Aim of the exercise:
Return the entries from the line with "Image resolution: width=549" up to and including the line with "Click the app", reproducing each line verbatim.

(begin)

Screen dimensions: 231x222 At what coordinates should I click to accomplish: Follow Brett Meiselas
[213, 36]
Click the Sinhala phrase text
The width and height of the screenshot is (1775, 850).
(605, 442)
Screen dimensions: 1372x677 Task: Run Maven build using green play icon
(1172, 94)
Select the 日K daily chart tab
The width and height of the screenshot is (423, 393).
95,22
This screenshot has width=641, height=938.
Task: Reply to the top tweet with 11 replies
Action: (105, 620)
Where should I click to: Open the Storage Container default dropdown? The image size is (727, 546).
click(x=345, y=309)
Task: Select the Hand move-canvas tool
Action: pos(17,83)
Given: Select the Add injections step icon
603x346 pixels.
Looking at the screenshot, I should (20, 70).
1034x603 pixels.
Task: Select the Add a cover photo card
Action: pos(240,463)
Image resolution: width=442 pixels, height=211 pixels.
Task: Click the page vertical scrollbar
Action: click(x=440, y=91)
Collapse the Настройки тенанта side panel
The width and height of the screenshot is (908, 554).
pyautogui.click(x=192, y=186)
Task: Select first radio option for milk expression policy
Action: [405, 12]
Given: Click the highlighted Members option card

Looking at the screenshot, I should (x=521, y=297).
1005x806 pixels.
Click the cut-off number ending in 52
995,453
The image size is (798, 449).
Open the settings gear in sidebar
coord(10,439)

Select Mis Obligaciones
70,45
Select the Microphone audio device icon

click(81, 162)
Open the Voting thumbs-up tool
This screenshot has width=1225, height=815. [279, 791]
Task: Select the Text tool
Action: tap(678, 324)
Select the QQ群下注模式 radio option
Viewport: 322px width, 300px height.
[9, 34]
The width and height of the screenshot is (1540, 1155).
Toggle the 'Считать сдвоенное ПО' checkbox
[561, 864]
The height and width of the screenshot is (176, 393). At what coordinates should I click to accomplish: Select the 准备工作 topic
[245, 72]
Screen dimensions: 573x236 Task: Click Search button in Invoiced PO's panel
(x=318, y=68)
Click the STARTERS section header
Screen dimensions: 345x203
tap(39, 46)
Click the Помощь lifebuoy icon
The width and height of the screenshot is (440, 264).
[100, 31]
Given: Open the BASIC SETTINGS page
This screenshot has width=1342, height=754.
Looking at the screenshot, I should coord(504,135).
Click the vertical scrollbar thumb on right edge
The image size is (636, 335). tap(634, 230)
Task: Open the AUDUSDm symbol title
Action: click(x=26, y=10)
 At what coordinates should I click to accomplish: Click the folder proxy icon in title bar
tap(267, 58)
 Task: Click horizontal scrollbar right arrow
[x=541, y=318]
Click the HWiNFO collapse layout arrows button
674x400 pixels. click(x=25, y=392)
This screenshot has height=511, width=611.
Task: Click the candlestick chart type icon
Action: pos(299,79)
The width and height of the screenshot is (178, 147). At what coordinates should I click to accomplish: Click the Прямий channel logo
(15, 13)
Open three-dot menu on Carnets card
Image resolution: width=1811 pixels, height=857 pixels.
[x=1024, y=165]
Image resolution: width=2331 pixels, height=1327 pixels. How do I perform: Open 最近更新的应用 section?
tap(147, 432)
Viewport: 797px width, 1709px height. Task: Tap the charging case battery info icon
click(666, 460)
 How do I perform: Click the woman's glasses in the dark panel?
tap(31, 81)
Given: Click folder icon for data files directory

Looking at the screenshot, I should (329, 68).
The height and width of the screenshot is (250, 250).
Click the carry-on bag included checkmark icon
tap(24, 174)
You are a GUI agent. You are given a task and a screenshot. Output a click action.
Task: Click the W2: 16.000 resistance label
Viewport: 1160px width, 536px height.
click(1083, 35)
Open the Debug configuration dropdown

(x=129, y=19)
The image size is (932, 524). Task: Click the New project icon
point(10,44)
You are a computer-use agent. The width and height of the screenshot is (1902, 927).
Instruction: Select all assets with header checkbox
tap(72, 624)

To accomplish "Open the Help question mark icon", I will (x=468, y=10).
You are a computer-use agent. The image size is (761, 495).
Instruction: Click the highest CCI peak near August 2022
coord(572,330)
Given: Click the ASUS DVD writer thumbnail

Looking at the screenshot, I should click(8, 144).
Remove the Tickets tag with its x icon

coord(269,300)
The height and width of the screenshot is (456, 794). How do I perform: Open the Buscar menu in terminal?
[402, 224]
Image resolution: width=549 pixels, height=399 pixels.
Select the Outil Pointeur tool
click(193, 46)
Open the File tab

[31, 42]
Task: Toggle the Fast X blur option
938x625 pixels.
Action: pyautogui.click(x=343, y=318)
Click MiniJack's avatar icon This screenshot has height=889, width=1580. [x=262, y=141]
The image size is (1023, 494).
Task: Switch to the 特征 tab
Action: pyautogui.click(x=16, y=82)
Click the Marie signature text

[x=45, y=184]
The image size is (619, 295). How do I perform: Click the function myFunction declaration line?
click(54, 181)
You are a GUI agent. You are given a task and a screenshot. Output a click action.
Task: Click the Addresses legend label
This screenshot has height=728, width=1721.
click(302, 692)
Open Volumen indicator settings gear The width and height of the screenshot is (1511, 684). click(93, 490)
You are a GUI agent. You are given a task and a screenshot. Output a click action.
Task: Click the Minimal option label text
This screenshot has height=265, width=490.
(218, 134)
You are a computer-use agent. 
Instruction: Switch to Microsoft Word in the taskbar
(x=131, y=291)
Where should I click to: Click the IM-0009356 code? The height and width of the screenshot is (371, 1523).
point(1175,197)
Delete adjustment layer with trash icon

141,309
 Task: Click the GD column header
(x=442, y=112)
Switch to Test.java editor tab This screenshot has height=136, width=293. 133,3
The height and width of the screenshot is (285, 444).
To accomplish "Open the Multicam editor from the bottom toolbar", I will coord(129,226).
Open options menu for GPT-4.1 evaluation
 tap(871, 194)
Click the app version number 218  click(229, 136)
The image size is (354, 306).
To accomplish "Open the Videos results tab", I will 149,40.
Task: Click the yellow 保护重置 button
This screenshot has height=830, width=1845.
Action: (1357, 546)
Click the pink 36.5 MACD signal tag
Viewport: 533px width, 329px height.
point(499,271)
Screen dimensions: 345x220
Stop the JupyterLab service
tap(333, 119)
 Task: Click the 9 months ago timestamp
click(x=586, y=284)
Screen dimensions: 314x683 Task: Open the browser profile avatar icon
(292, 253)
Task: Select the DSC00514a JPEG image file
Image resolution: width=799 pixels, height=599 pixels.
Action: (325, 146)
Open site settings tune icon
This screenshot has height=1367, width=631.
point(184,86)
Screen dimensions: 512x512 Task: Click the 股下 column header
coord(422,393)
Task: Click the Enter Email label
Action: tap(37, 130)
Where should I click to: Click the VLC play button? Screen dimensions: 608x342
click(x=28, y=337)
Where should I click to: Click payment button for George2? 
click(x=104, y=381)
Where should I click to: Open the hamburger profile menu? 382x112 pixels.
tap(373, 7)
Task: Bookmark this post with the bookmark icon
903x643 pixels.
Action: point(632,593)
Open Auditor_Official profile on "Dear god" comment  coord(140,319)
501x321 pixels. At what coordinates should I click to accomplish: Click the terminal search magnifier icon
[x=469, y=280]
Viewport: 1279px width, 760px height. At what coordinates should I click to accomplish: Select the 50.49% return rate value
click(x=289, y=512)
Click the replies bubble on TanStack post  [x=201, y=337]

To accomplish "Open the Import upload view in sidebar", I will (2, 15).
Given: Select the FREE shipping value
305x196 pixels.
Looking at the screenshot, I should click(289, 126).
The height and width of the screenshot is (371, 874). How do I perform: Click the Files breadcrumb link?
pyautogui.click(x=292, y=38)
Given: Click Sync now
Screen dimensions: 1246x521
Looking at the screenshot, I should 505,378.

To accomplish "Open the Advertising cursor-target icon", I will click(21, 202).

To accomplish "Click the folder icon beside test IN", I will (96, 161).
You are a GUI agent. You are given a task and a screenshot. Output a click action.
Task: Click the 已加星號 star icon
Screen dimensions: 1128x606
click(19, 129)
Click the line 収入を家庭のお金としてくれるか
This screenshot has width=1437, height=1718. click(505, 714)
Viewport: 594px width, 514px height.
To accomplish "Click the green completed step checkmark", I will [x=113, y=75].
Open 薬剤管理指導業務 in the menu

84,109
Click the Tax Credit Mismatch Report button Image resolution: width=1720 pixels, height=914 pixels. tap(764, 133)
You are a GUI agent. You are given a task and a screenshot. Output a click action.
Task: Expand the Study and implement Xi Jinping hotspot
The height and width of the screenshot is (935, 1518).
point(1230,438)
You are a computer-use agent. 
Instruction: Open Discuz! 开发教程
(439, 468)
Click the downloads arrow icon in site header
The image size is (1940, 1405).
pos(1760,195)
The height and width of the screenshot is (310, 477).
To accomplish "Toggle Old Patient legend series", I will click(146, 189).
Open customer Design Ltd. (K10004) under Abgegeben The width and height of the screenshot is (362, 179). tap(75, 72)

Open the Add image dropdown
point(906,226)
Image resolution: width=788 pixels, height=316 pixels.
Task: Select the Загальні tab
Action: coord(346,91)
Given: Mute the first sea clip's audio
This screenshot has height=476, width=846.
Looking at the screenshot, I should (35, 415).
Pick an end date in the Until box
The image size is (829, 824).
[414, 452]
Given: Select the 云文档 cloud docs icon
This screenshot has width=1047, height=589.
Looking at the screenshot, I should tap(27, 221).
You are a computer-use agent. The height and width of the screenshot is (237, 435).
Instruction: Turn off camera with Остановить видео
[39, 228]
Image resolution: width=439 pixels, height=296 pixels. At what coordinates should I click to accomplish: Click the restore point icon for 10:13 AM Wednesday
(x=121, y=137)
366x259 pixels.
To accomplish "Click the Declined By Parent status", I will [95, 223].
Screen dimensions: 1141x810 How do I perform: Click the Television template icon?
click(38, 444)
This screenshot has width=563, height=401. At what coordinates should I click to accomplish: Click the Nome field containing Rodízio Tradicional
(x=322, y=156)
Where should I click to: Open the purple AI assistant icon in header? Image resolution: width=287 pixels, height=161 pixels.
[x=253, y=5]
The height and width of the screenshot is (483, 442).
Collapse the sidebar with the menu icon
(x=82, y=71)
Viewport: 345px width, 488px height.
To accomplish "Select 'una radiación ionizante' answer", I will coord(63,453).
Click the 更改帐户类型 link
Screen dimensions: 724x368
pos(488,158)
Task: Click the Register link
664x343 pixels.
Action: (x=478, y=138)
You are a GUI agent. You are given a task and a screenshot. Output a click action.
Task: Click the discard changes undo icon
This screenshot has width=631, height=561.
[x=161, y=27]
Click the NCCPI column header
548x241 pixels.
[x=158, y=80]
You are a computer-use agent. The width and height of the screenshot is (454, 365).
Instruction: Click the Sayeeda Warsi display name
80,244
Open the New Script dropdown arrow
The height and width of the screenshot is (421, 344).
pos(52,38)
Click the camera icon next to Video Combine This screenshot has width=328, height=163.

(end)

Full output:
Image resolution: width=549 pixels, height=399 pixels.
Select the Outil Pointeur tool
click(193, 46)
Open the File tab

[31, 42]
Task: Toggle the Fast X blur option
938x625 pixels.
Action: pyautogui.click(x=343, y=318)
Click MiniJack's avatar icon This screenshot has height=889, width=1580. [x=262, y=141]
The image size is (1023, 494).
Task: Switch to the 特征 tab
Action: pyautogui.click(x=16, y=82)
Click the Marie signature text

[x=45, y=184]
The image size is (619, 295). How do I perform: Click the function myFunction declaration line?
click(54, 181)
You are a GUI agent. You are given a task and a screenshot. Output a click action.
Task: Click the Addresses legend label
This screenshot has height=728, width=1721.
click(302, 692)
Open Volumen indicator settings gear The width and height of the screenshot is (1511, 684). click(93, 490)
You are a GUI agent. You are given a task and a screenshot. Output a click action.
Task: Click the Minimal option label text
This screenshot has height=265, width=490.
(218, 134)
You are a computer-use agent. 
Instruction: Switch to Microsoft Word in the taskbar
(x=131, y=291)
Where should I click to: Click the IM-0009356 code? The height and width of the screenshot is (371, 1523).
point(1175,197)
Delete adjustment layer with trash icon

141,309
 Task: Click the GD column header
(x=442, y=112)
Switch to Test.java editor tab This screenshot has height=136, width=293. 133,3
The height and width of the screenshot is (285, 444).
To accomplish "Open the Multicam editor from the bottom toolbar", I will coord(129,226).
Open options menu for GPT-4.1 evaluation
 tap(871, 194)
Click the app version number 218  click(229, 136)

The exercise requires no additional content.